EXERCISE BRIEF:
Check every line below, and copy those that include "computer".

PROVIDED DATA:
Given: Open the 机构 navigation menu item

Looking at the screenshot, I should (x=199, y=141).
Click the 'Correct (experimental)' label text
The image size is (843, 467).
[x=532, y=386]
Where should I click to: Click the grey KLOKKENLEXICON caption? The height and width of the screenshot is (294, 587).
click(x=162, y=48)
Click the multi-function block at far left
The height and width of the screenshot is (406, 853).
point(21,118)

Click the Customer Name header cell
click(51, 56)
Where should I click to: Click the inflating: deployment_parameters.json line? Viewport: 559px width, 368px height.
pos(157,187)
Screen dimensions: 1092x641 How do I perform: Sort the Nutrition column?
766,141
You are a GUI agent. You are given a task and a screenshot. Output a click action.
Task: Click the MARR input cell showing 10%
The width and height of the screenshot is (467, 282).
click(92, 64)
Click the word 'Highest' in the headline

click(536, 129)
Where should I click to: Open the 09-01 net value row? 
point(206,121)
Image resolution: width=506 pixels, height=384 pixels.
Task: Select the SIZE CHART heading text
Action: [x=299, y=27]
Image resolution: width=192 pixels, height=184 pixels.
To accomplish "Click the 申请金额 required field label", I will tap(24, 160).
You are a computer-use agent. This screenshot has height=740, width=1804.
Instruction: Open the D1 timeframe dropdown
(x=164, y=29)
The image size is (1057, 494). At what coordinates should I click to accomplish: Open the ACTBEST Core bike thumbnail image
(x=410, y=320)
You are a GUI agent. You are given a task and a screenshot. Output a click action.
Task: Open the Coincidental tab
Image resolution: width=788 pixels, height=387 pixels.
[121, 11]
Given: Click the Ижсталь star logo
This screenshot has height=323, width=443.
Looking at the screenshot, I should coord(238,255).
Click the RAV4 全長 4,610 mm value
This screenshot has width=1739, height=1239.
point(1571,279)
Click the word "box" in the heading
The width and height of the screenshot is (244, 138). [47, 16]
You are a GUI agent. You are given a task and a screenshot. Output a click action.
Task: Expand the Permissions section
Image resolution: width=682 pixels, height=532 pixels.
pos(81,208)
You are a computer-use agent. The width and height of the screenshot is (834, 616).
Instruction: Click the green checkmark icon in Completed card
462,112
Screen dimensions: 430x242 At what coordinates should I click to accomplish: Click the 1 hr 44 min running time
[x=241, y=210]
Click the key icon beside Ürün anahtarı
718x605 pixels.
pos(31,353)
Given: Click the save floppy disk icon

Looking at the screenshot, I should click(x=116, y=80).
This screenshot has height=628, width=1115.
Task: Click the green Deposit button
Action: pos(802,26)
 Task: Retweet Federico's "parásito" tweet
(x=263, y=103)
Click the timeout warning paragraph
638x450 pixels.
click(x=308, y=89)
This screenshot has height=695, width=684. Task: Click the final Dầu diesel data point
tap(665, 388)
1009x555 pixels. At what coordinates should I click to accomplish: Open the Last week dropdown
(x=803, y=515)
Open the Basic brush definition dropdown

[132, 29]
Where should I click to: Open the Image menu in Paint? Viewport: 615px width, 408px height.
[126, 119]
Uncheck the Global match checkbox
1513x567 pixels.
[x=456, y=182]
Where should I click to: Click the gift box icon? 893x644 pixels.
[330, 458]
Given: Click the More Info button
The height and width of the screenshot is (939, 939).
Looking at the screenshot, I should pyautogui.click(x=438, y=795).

EXERCISE OUTPUT:
You are a computer-use agent. This screenshot has height=740, width=1804.
You are a computer-use agent. The width and height of the screenshot is (834, 616).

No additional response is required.